Człowiek żyje nie tylko w realnym
świecie, lecz również w świecie możliwości. Buber odwołuje się w tym zakresie
do fantazji (wyobraźni). Ja twierdzę, że chodzi tutaj wprost o myślenie.
Fantazja nie działa na zasadzie negacji, ale myślenie właśnie tak działa.

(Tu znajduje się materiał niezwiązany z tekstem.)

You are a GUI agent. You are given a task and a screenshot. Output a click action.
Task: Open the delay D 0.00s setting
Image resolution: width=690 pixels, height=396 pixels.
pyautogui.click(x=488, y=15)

Człowiek uświadamia sobie przebywanie w świecie możliwości, gdy pochłania go
fantazja pełna obrazów (według mnie – świadomość pełna pomysłów). Z tego powodu
człowiek doświadcza chaosu możliwości, który atakuje jego zdolność wyboru i
decyzji (liberum arbitrium). Wir albo
chaos możliwości staje się dowolnością różnych sposobów bycia i działania.

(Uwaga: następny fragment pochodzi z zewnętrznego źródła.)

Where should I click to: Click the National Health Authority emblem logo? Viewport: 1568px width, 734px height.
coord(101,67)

Wywoduje to napięcie trudne do wytrzymania. Aby rozładować napięcie, człowiek
przywiązuje się wtedy do różnych rzeczy, które znajdą się na jego drodze i
które zaakceptuje jego namiętność. Popadamy wówczas w różnego rodzaju
uzależnienia. Jednak z drugiej strony człowiek może podjąć wysiłek integracji i
potwierdzenia siebie.
Buber pisze: „Życie ludzkie /…/
zaczyna się od doświadczenia chaosu jako stanu doznawanego w duszy” (s.92).
Osoba ludzka nieuchronnie uświadamia sobie ontologiczną kategorię możliwości,
która spośród wszystkich istot żyjących przejawia się tylko w człowieku. Dla
człowieka to, co rzeczywiste, jest trwale otoczone przez to, co możliwe.

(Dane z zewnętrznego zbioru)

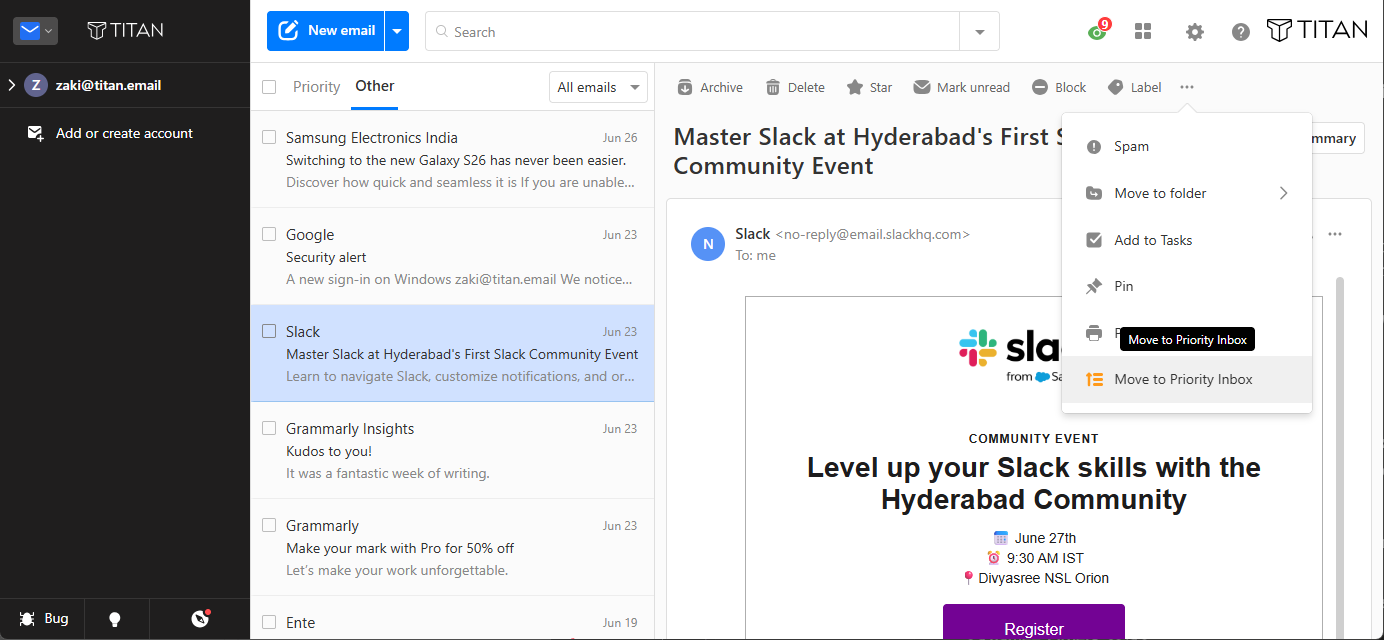
Task: Click into the Search field
Action: click(692, 32)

Stająca się osoba ludzka pchana jest możliwością niby jakąś nieskończonością.
Fantazja bawiąca się potencjalnością, wyobraźnia rojąca o tym, co możliwe
nazywana jest w Starym Testamencie złem, bo odrzuca rzeczywistość daną nam
przez Boga, narzuca zaś nieokreśloność możliwości. Buber wprost powie:
„Substancji grozi pochłonięcie przez potencję” (s.93).
Ten ludzki dramat dokonuje się
jednak w sferze działania a nie bytowania. Sfera możliwości dotyka bezpośrednio
ludzkiego działania, które swoje zamierzenia czerpie ze świadomości (z
myślącego rozumu). Trudno jest traktować świadomość i tworzony przez nią świat
możliwości jako kategorię metafizyczną (ontologiczną). Świadomość jest raczej
kategorią intencjonalną, czyli tym, co jest zakreślone przez nasze intencje
poznawczo-wolitywno-afektywne (myśli, wybory, emocje). Jest to sfera
motywacyjna, stanowiąca dla człowieka motywy do dowolnych działań. Jednak nie
przekłada się ona na jakąś warstwę ontologiczną (coś, co realnie istnieje).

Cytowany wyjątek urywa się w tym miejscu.